Reaching this orbit required the most powerful PSLV-XL variant of our launcher, equipped with additional propellant in its six solid rocket boosters.”

 

Up around the top of their orbits the Proba-3 Occulter spacecraft will cast a precisely controlled shadow onto the Coronagraph spacecraft around 150 m away, to produce solar eclipses on demand for six hours at a time.

“There was simply no other way of reaching the optical performance Proba-3 requires than by having its occulting disc fly on a separate, carefully controlled spacecraft,” explains ESA’s Proba-3 mission scientist Joe Zender.

“Any closer and unwanted stray light would spill over the edges of the disc, limiting our close-up views of the Sun’s surrounding corona.”

 

ESA Director General Josef Aschbacher commented, “Proba-3’s coronal observations will take place as part of a larger in-orbit demonstration of precise formation flying.

The best way to prove this new European technology works as intended is to produce novel science data that nobody has ever seen before.

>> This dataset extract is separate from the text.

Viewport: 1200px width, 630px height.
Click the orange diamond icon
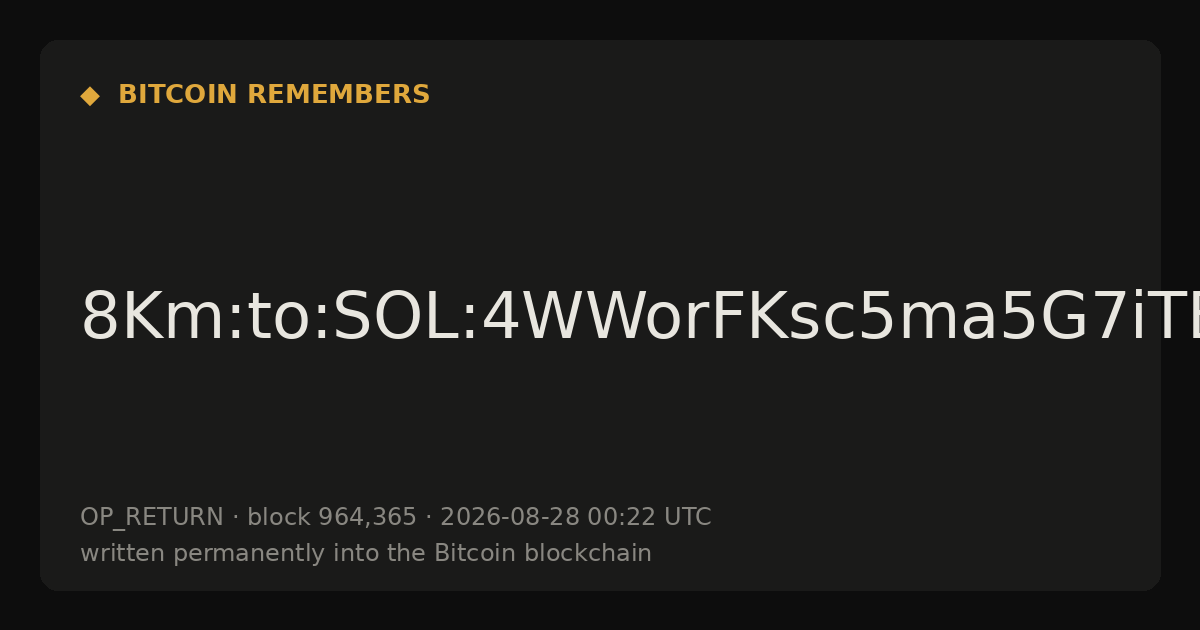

“It is not practical today to fly a single 150-m long spacecraft in orbit, but if Proba-3 can indeed achieve an equivalent performance using two small spacecraft, the mission will open up new ways of working in space for the future.

 

Imagine multiple small platforms working together as one to form far-seeing virtual telescopes or arrays.”

If Proba-3’s initial commissioning phase goes to plan then the spacecraft pair will be separated early in the new year to begin their individual check-outs.

The operational phase of the mission, including the first observations of the corona through active formation flying, should begin in about four months.

 

Proba-3 was led for ESA by Sener in Spain, overseeing a consortium of 14 ESA Member States and Canada including Airbus Defence and Space in Spain manufacturing the spacecraft and Redwire Space in Belgium responsible for the spacecraft avionics, assembly and operations.

CSL in Belgium produced Proba-3’s ASPIICS coronagraph Spacebel in Belgium developed the onboard and ground segment software with GMV responsible for the formation flying system and flight dynamics.